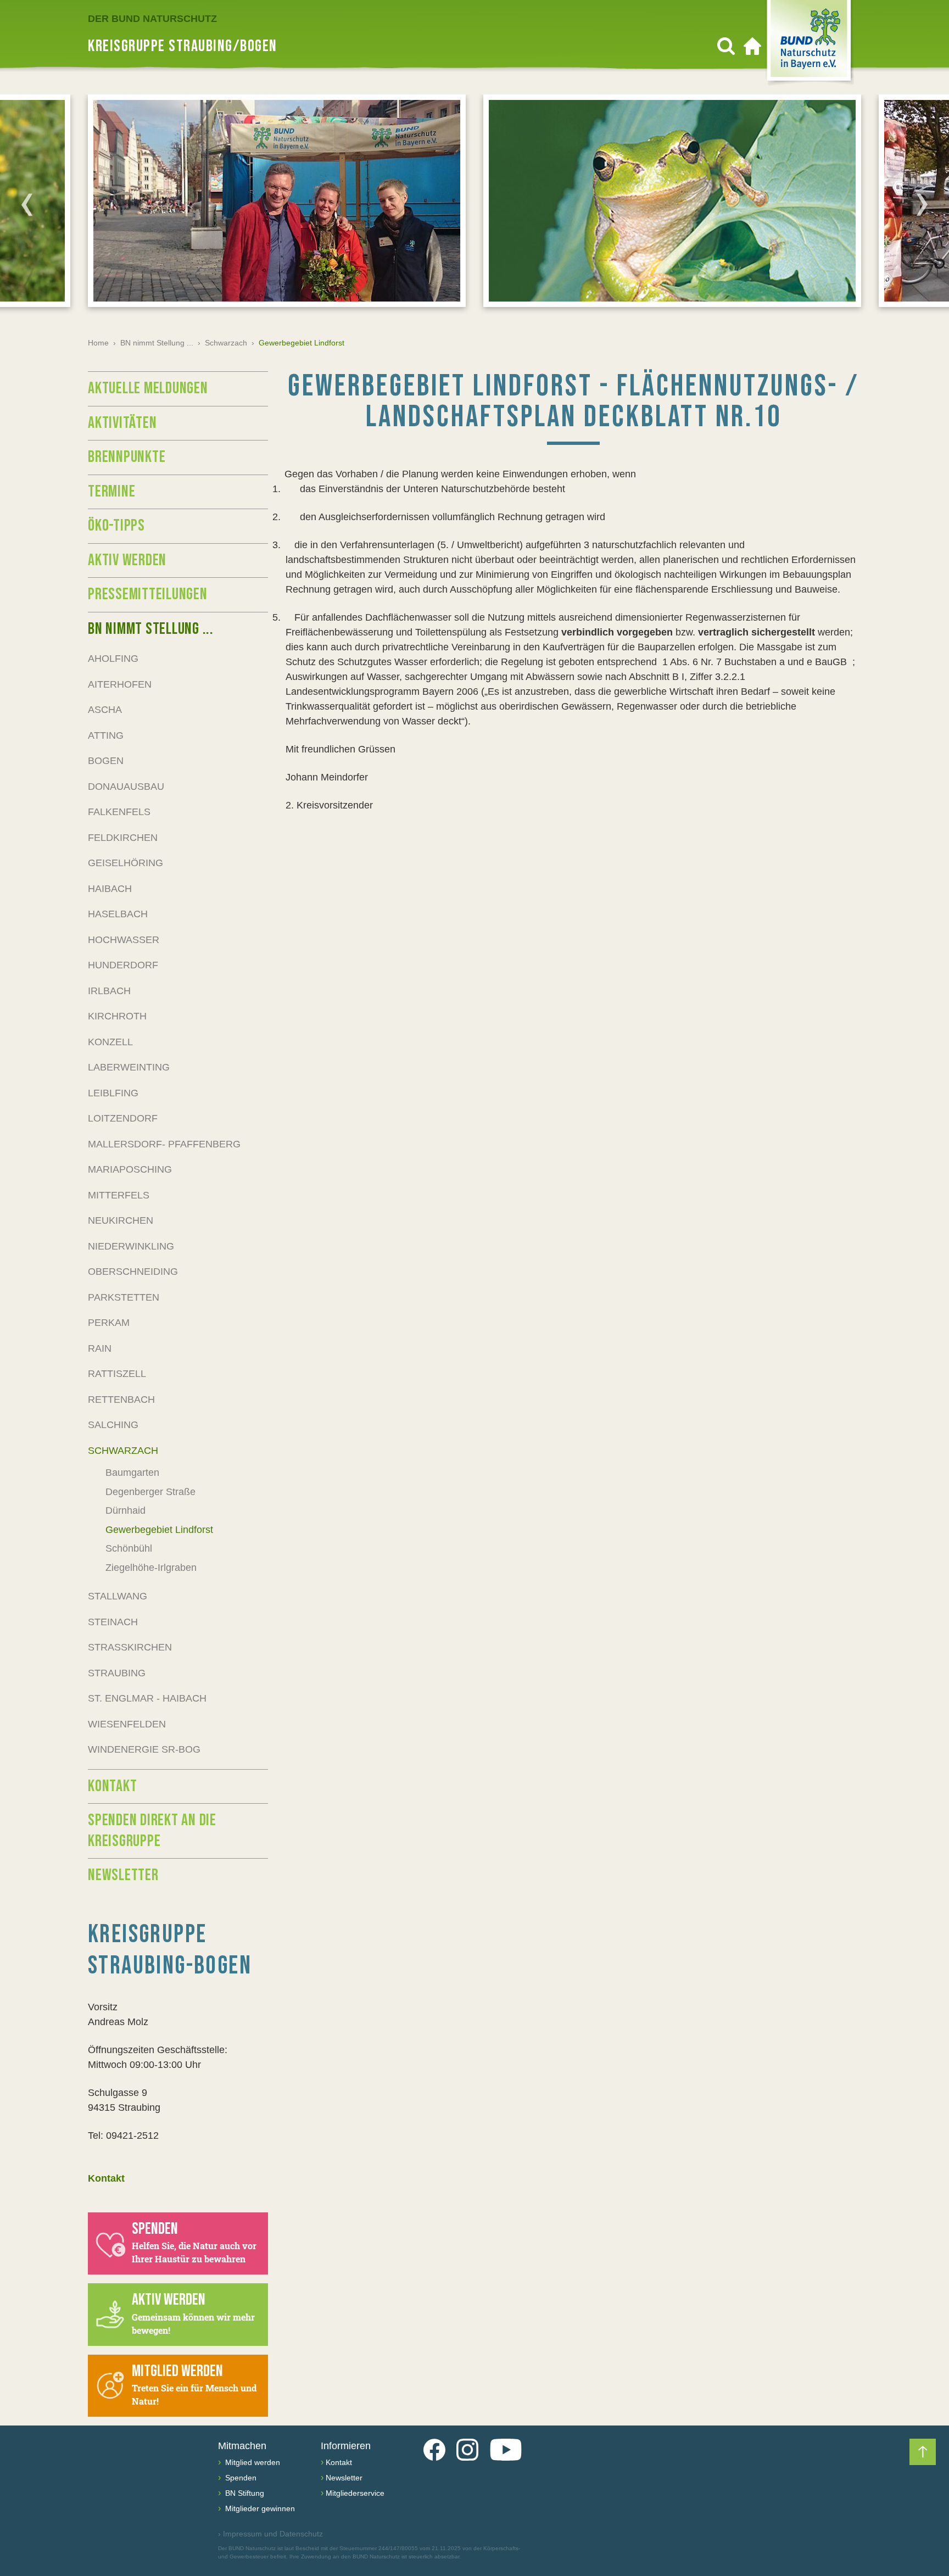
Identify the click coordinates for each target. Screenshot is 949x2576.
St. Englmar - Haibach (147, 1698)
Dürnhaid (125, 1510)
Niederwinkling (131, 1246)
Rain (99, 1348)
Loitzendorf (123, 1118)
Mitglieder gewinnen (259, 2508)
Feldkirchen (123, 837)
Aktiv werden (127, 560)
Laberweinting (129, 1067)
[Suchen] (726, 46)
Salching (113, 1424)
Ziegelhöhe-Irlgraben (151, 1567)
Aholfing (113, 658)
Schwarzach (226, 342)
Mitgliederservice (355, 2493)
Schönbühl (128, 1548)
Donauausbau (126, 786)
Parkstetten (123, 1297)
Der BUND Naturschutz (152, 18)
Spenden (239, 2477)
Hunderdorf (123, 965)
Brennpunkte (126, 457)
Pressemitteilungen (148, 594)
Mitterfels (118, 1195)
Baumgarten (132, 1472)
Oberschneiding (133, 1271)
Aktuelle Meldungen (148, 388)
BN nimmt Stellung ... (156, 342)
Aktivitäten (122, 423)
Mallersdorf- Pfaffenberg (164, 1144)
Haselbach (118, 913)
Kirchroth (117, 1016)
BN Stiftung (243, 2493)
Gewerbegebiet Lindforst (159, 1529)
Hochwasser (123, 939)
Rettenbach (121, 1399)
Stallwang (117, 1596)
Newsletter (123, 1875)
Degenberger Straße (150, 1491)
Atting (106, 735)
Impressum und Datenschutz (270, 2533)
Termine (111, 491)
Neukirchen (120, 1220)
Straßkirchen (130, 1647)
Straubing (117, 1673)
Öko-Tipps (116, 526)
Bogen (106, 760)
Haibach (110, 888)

----

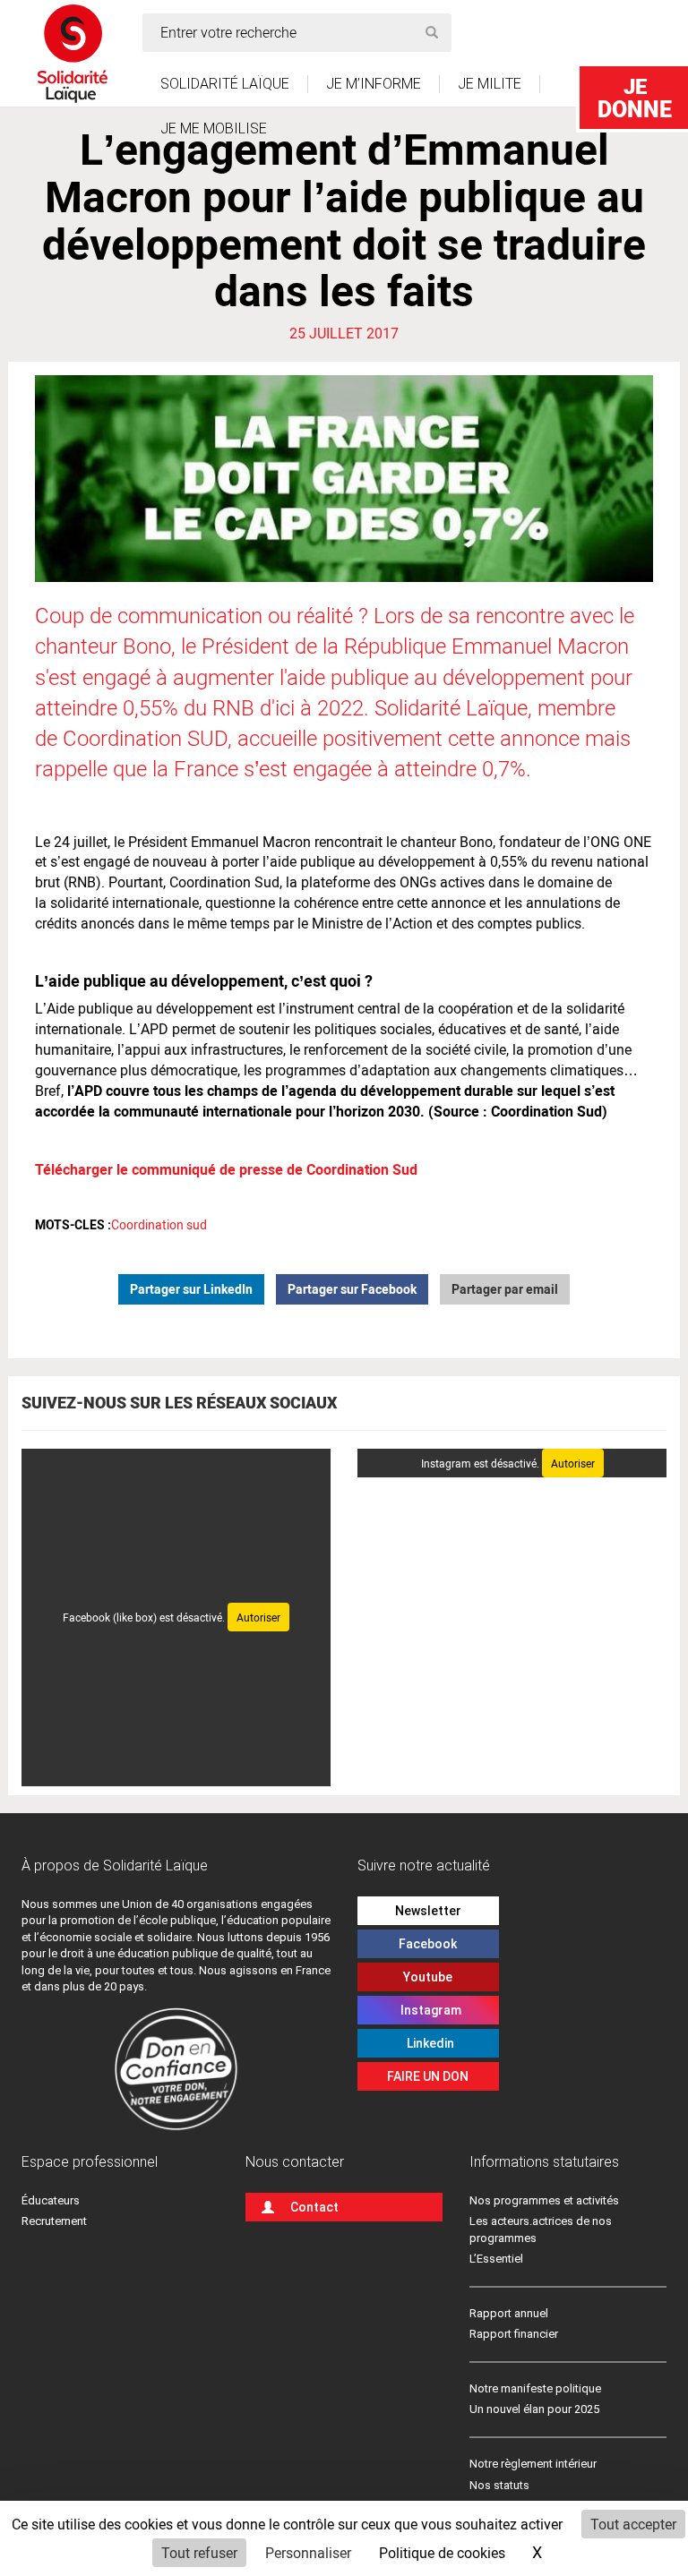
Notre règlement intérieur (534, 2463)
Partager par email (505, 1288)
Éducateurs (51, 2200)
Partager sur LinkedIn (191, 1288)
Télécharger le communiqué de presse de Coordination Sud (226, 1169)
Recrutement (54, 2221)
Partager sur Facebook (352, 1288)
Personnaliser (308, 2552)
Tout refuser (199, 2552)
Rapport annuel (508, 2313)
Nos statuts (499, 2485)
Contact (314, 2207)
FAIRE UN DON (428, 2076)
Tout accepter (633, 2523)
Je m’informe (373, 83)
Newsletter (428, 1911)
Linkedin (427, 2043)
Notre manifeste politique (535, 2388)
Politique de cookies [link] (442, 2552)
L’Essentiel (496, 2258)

----

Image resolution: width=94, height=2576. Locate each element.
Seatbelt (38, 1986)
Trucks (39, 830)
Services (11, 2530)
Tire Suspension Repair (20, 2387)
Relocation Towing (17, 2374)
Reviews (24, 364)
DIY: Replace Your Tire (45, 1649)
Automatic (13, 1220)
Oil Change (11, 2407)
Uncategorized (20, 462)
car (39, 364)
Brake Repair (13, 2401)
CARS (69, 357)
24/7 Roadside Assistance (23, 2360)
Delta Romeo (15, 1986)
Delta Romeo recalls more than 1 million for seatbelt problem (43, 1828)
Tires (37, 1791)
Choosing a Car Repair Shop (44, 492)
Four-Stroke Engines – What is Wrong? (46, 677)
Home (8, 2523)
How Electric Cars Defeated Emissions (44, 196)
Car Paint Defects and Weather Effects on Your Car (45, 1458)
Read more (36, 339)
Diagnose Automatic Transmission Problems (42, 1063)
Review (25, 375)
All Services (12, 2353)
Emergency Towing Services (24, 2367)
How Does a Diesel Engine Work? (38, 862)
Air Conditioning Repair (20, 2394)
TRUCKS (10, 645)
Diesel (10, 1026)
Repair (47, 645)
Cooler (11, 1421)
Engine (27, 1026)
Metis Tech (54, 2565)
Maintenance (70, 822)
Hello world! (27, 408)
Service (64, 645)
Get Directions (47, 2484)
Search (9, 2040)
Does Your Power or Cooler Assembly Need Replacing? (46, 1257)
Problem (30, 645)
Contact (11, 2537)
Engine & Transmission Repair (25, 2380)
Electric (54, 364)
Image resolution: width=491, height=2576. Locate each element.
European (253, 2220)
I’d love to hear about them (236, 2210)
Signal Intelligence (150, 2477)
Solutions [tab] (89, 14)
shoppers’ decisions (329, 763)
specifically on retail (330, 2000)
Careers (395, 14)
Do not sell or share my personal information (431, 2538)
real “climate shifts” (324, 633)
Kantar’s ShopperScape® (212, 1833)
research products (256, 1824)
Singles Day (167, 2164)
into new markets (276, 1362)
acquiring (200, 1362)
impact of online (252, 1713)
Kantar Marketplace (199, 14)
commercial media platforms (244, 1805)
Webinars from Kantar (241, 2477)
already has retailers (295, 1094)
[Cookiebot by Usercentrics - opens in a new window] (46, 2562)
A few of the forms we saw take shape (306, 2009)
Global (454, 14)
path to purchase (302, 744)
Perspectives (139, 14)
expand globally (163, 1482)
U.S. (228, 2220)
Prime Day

----

• **Aim of the task**
Read through the data above. Report each line that has the word "width".

• **Task result**
Image resolution: width=94, height=2576. Locate each element.
Image resolution: width=491, height=2576. Locate each element.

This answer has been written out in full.